Mundine announced plans to use the land across the road from The Block for a $70 million commercial development, including retail outlets, a gymnasium, and housing for 154 non-Aboriginal students from the nearby University of Sydney. He said he still intends to put Aboriginal housing on The Block, but there is no funding to make it happen. People are concerned that the plans have changed, but as there is little information available, calls for greater transparency have been renewed. Mundine caused outrage by teaming with developer Deicorp, a company whose agents had advertised its new luxury apartments in the area by stating: "The Aboriginals have already moved out, now Redfern is the last virgin suburb close to city, it will have great potential for the capital growth in the near future."

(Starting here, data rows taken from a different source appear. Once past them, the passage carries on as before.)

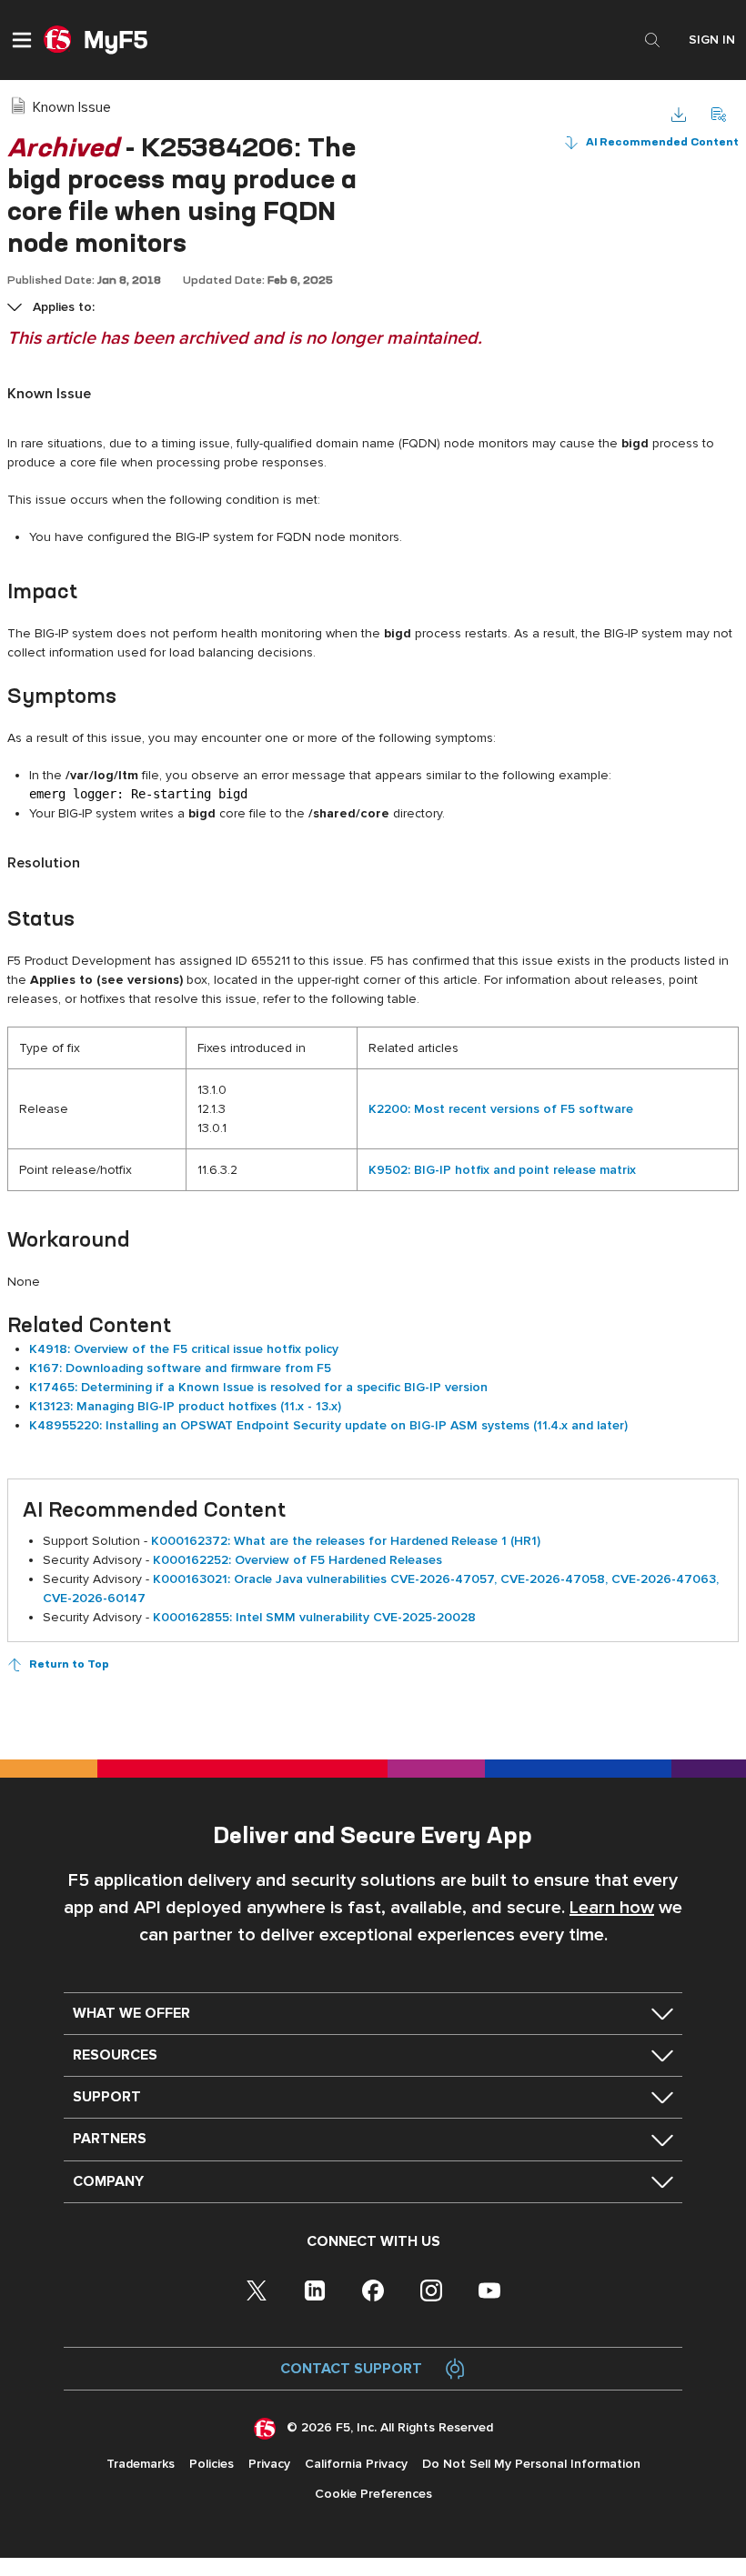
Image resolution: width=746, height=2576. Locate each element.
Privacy (269, 2463)
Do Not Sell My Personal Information (531, 2463)
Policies (211, 2463)
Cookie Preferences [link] (373, 2493)
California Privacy (356, 2463)
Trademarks (140, 2463)
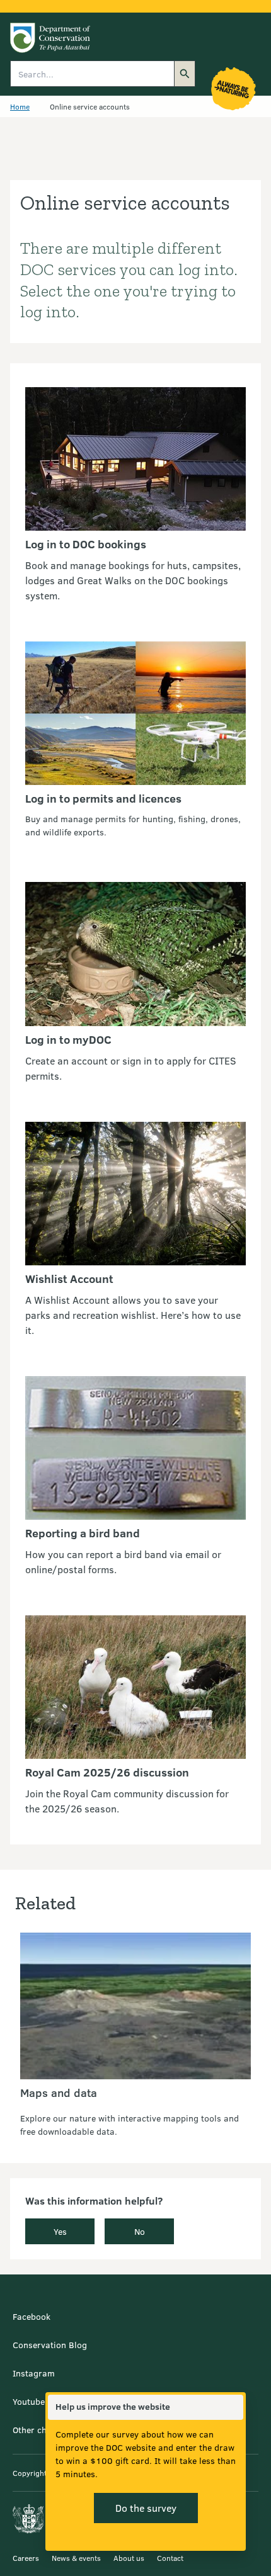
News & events (76, 2558)
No (139, 2231)
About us (128, 2558)
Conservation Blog (50, 2345)
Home (20, 106)
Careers (26, 2558)
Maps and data (58, 2092)
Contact (170, 2558)
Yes (60, 2231)
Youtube (29, 2401)
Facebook (31, 2316)
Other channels (43, 2430)
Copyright (30, 2473)
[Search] (184, 73)
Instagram (34, 2373)
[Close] (233, 2407)
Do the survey (145, 2507)
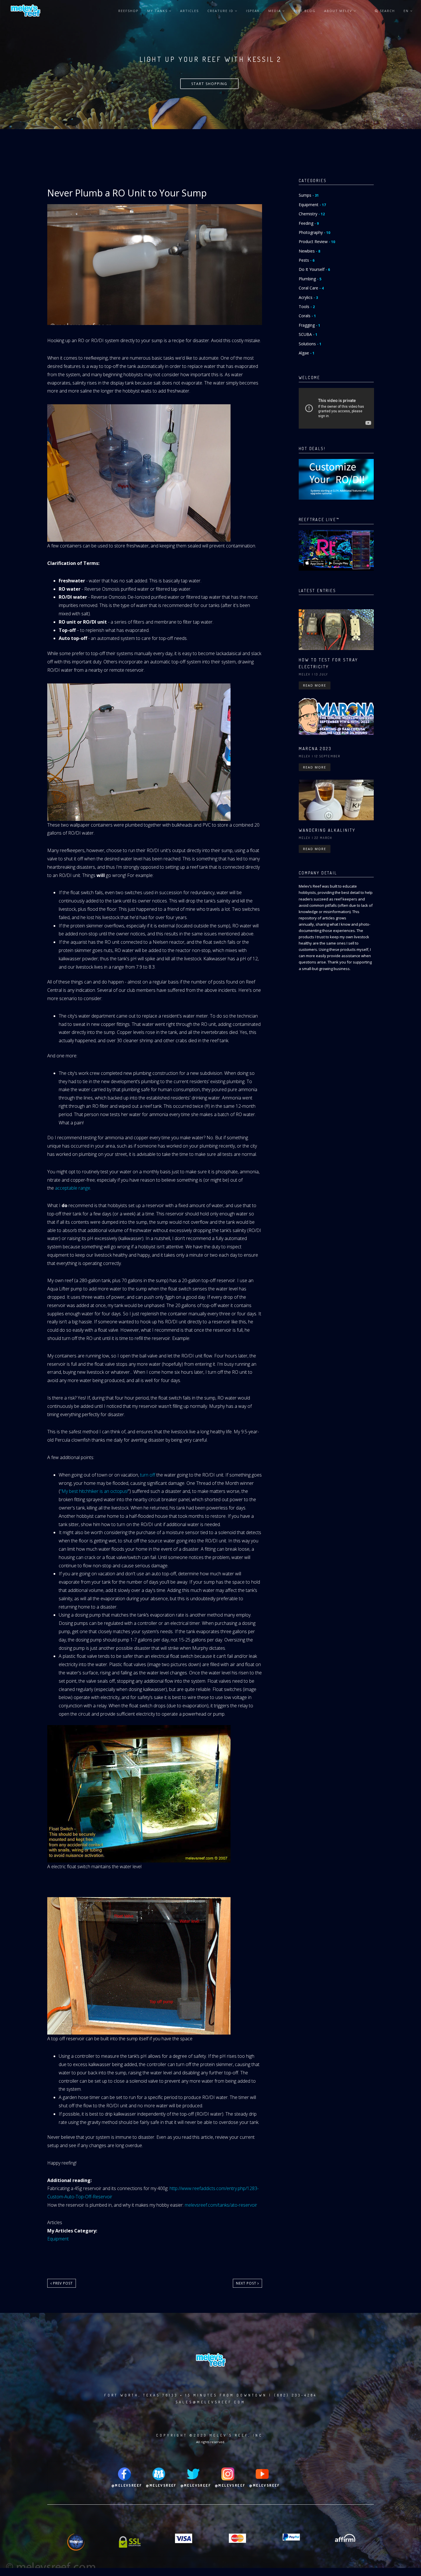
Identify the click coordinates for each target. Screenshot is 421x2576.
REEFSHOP (128, 11)
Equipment (58, 2239)
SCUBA (308, 334)
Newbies (309, 251)
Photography (314, 232)
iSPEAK (253, 11)
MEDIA (275, 11)
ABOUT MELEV (339, 11)
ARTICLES (189, 11)
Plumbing (310, 278)
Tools (307, 306)
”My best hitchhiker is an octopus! (94, 1491)
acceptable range (72, 1188)
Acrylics (308, 297)
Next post (246, 2283)
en (407, 11)
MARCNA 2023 (315, 748)
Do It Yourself (314, 269)
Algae (306, 353)
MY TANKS (158, 11)
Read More (314, 685)
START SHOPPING (209, 83)
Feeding (309, 223)
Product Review (317, 241)
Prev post (62, 2283)
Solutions (310, 343)
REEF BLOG (305, 11)
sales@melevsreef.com (210, 2402)
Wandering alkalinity (327, 830)
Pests (306, 260)
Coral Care (311, 288)
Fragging (309, 325)
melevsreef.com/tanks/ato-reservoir (221, 2205)
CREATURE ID (221, 11)
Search (386, 11)
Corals (307, 315)
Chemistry (312, 213)
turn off (147, 1475)
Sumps (309, 195)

On 21 February 2015, Mundine's AHC issued eviction notices to the tent embassy inhabitants, telling them they were on private land and that he would get the authorities to remove them. The Aboriginal people at the tent embassy vowed to stay. In August 2015 the protesters at the tent embassy lost a Supreme Court case asking for a possession order for the land. The court instead ruled that the land was the property of the AHC. The protesters previously stated they would not vacate until the AHC prioritised affordable housing for Aboriginal people at the location. The Tent Embassy claimed victory later that month, when the federal government agreed to spend $70 million on 62 homes for Aboriginal people. The embassy has since been closed and as of July 2017, the site remains fenced off and undeveloped.

The Aboriginal activist Ray Jackson was a prominent campaigner for the Redfern Aboriginal Tent Embassy, and was a familiar sight there up until his death in April 2015.